Краткий миг - Варвара Рысъ
Шрифт:
Интервал:
Закладка:
— Вот ты где! — он подошёл к ней, увидел старуху и почтительно наклонил голову. — Пойдём, скоро гости приедут, — он взял её за руку.
— Погоди, Богдан, тут интересно, — тихонько проговорила она. — А это мой муж Богдан, — обратилась она к старухе. — Кстати, я не представилась, меня зовут Прасковья.
— Меня — Антонина Георгиевна, — недовольно произнесла старуха.
— Богдан, Антонина Георгиевна рассказывает интересные вещи по истории посёлка. Её бабушка заведовала кафедрой иностранных языков в Военной Академии.
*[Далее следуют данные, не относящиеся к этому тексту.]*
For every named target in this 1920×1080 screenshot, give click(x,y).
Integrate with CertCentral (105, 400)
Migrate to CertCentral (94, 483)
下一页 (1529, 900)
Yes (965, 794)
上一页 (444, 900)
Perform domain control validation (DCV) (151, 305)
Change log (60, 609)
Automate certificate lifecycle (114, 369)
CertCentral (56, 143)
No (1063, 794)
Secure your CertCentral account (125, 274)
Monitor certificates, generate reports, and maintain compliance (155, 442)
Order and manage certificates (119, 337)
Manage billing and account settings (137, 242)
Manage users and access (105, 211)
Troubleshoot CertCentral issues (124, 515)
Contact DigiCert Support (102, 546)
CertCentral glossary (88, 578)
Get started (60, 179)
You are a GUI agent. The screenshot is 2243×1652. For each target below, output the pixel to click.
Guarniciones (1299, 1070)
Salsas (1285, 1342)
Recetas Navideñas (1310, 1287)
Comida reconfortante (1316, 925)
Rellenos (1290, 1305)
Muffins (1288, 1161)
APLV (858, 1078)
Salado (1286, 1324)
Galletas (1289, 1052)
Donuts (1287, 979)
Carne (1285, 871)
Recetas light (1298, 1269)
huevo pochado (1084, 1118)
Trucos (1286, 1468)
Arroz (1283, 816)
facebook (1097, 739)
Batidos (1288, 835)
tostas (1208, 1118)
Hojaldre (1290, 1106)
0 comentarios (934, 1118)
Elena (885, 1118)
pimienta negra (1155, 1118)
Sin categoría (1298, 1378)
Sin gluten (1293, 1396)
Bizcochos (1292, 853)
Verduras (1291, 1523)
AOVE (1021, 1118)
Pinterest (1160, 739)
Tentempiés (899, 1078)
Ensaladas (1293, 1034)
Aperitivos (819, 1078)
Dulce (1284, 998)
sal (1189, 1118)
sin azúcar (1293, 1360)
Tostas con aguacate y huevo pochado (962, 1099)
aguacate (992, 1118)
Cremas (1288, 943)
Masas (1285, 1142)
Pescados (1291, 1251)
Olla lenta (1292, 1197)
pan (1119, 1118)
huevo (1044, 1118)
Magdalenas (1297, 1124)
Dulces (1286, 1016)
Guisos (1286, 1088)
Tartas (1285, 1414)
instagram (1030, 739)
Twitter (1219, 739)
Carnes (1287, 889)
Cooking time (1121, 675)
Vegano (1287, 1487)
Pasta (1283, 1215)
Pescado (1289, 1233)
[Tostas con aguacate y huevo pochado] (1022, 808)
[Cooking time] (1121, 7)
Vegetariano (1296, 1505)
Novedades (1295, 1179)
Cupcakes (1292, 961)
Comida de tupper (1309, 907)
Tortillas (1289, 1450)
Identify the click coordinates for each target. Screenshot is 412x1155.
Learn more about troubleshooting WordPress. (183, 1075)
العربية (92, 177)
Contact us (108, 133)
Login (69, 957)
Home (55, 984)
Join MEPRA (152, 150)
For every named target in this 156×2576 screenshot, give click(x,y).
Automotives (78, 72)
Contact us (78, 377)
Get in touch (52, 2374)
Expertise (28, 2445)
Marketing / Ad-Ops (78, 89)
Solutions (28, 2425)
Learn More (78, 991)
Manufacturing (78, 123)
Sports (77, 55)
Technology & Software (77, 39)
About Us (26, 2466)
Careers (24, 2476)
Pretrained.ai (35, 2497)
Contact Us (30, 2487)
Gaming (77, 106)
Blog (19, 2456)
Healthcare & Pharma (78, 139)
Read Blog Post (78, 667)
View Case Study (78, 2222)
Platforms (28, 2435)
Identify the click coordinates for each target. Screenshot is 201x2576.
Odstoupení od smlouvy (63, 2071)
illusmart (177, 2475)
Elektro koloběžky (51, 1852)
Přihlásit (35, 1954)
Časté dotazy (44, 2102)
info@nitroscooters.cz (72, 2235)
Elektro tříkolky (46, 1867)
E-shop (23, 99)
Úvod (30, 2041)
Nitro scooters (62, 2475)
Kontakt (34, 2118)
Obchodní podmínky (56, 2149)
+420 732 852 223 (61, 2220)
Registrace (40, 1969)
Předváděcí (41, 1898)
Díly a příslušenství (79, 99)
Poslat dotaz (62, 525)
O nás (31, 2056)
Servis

И она получила этот участок.
— Бабушка была очень образованная женщина, не в пример нынешним, — заявила Баба Яга, точно возражая кому-то. — Знала в совершенстве три иностранных языка. От неё осталось много немецких книг, старинных, со старинным шрифтом, забыла, как он назывался.
— Готический? — подсказал Богдан.
— Вот-вот, готический, — А вы хотите участок купить, а книги сжечь!
Богдан глядел с удивлённой полуулыбкой.
— Фашисты, настоящие фашисты! — старуха опять потрясла своей птичьей лапкой. — Те тоже книги жгли. И Федька Смурной на своём участке книги жёг, сама видела. Фашист проклятый!
58
— Антонина Георгиевна! — вдруг проговорил Богдан. — А можно увидеть эти книжки? Я очень люблю старинные книги и готический шрифт. Кстати, его насаждали нацисты при Гитлере.
— Ну что ж, проходите, — сурово разрешила Баба Яга. — Только калитка у меня не открывается, боком протискивайтесь.
Весь участок плотно зарос лесом, настоящая чащоба. За домом — развалившийся сарай, а за сараем — высокая кирпичная стена, что огораживала участок, когда-то принадлежавший, как они знают теперь, Федьке Смурному. Интересно, это кличка или фамилия?
Вошли на крыльцо, где отсутствовала одна из половиц, а остальные шатались, потом на захламлённую веранду, из неё — в бревенчатый дом. Белёная печка, что-то вроде кухни, в которой, впрочем, отсутствовала почти вся посуда: вероятно, растащили бомжи. Замки и любые запоры тоже отсутствовали: скорее всего, их выломали те же бомжи. По счастью, эта публика книгами не интересуется, вот они и сохранились.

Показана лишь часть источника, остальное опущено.